Vote by Exxon shareholders "is a striking example that the mainstream financial world is getting closer to a meaningful understanding of the end of oil."
Let's take a closer look at the ExxonMobil vote. To be clear, Exxon still hates your children, but now their shareholders are demanding that they stop lying about it. Investors voted with an astounding 62.3% majority to require the fossil fuel giant disclose the impacts their massive oil reserves will have on the climate.
Just as groundbreaking is that the measure was reportedly supported by some of the world's biggest financial firms: BlackRock, Vanguard, and State Street. When firms like these start to come around, you can be pretty sure the tide is turning.
In addition to getting slammed on this vote (in spite of the company urging its shareholders to reject the resolution) ExxonMobil is also facing a suite of lawsuits at various levels (including by multiple Attorney Generals') on its history of lies and deception covering up and discrediting climate science. The climate bad guys aren't lurking in the shadows anymore, they have been pushed into plain sight and in response, investors are revolting, courts are pouncing, and people are finally starting to see past the spin.
It is important to note that acting on this resolution will come nowhere near to making Exxon a climate good-guy. They are not the first to deal with this shareholder demand, and those who have come before them have found ways of pulling rabbits out of hats by making in-house models work to show that their oil will somehow survive in a world that needs to decarbonize.

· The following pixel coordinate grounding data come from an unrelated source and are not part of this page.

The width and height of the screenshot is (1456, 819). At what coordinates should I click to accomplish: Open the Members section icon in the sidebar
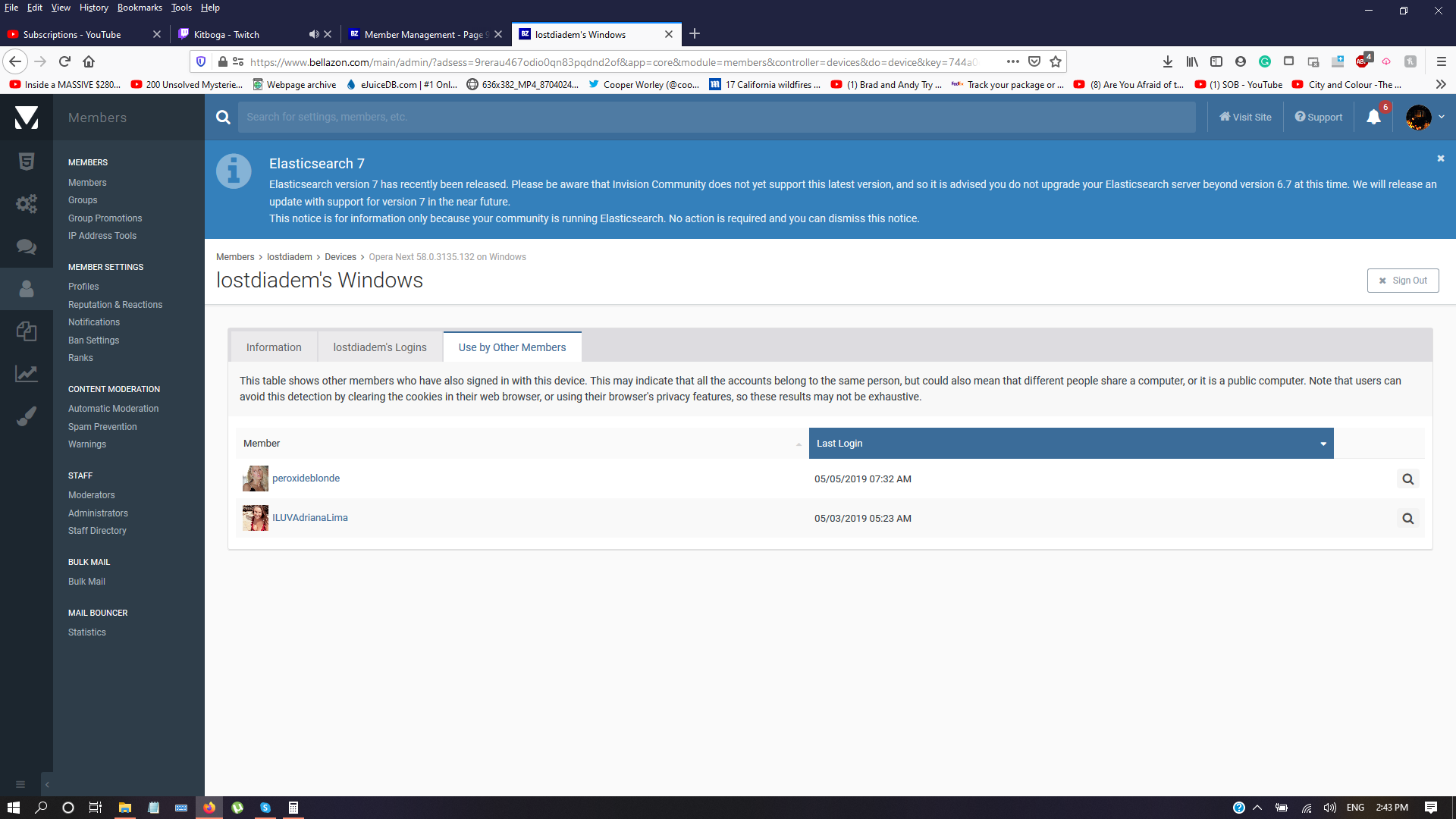point(27,288)
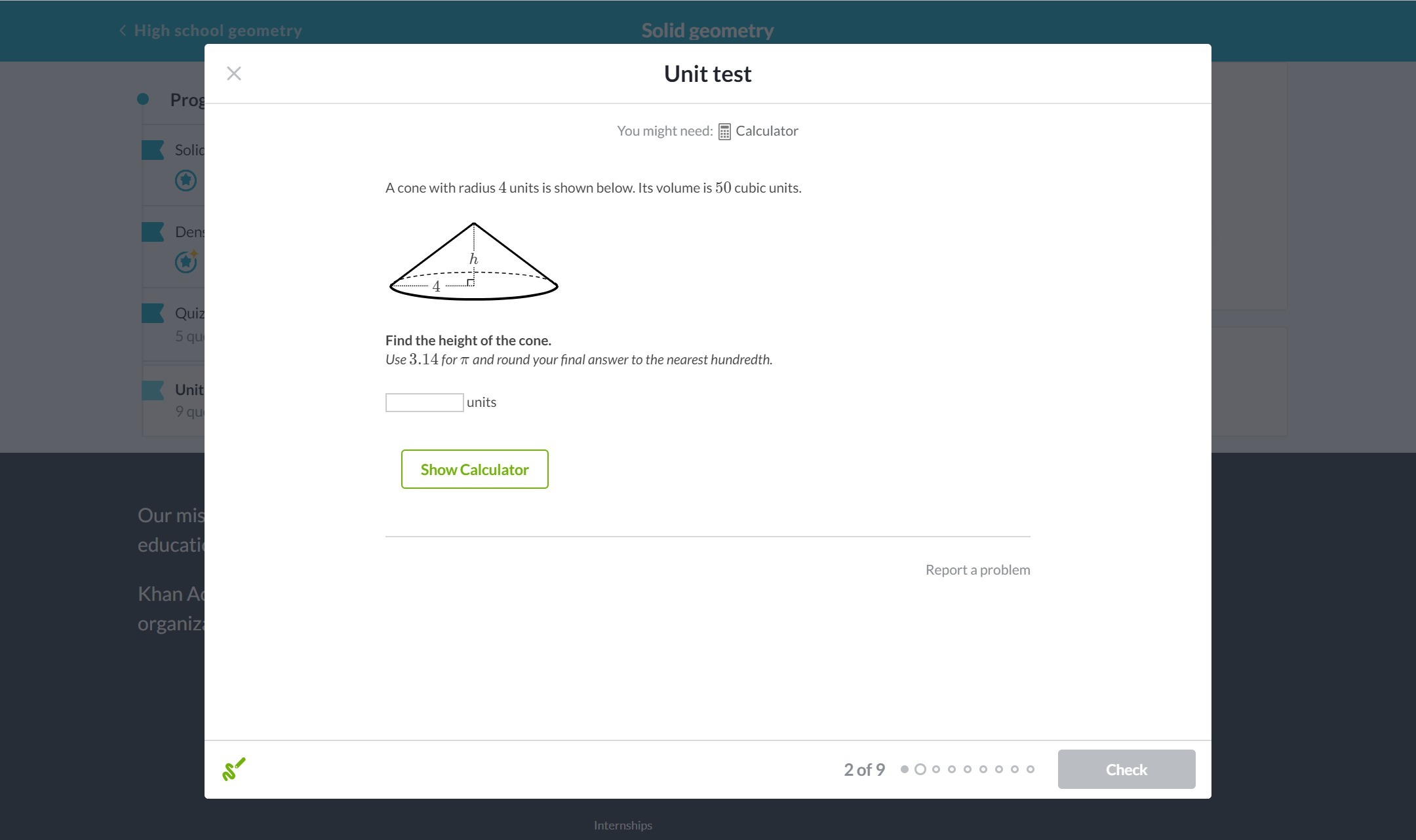Open the green scratchpad pencil tool

click(233, 769)
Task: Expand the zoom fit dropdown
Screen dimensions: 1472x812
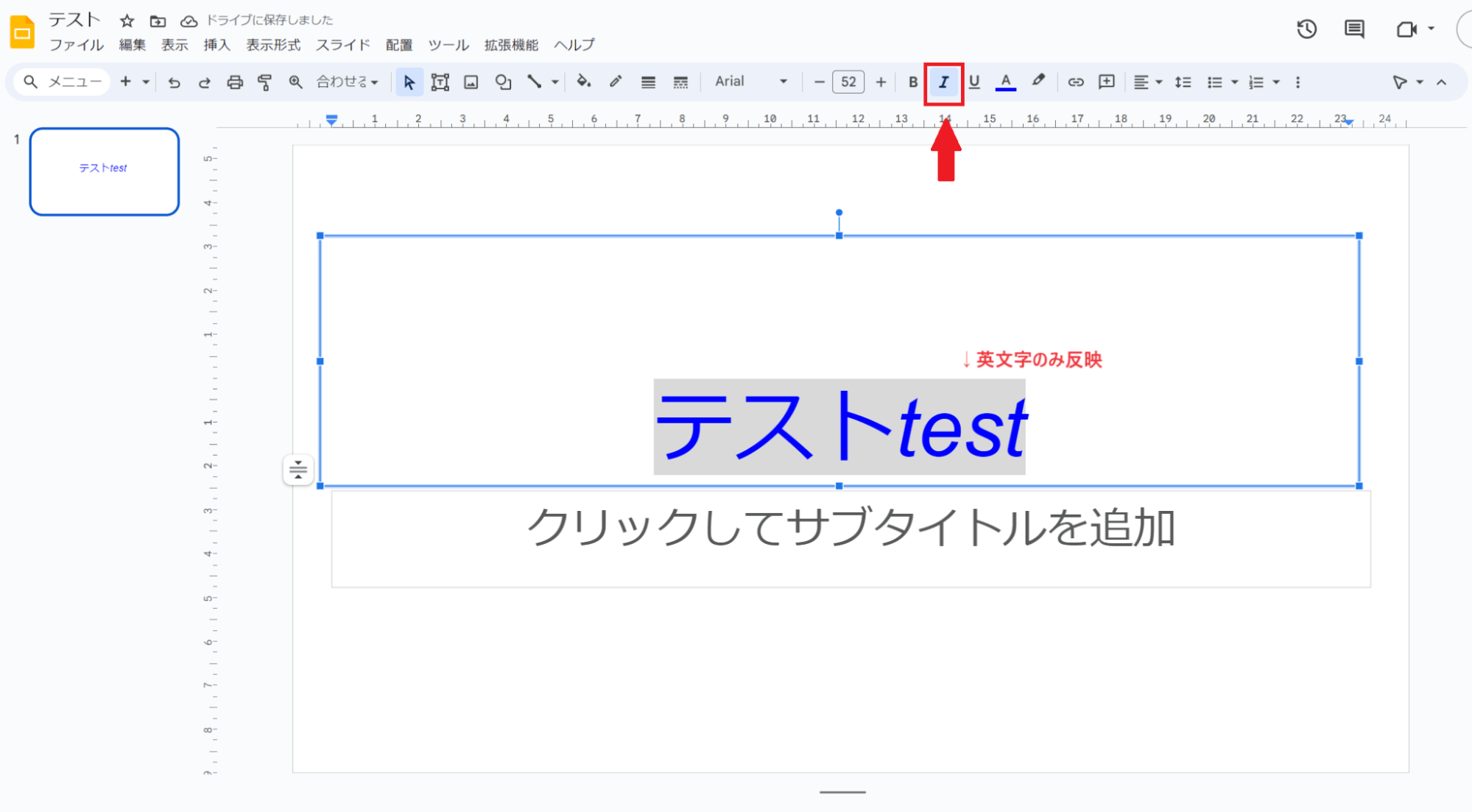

The bottom line is that Big Oil doesn't have a future in a carbon-constrained world that stays within safe climate limits. This reality is a much tougher pill to swallow, but this is a striking example that the mainstream financial world is getting closer to a meaningful understanding of the end of oil. It is our job to push them to get there faster. After all, a worthless Exxon is not a matter of if, it is a matter of when, and no one is going to want to go down with that sinking ship.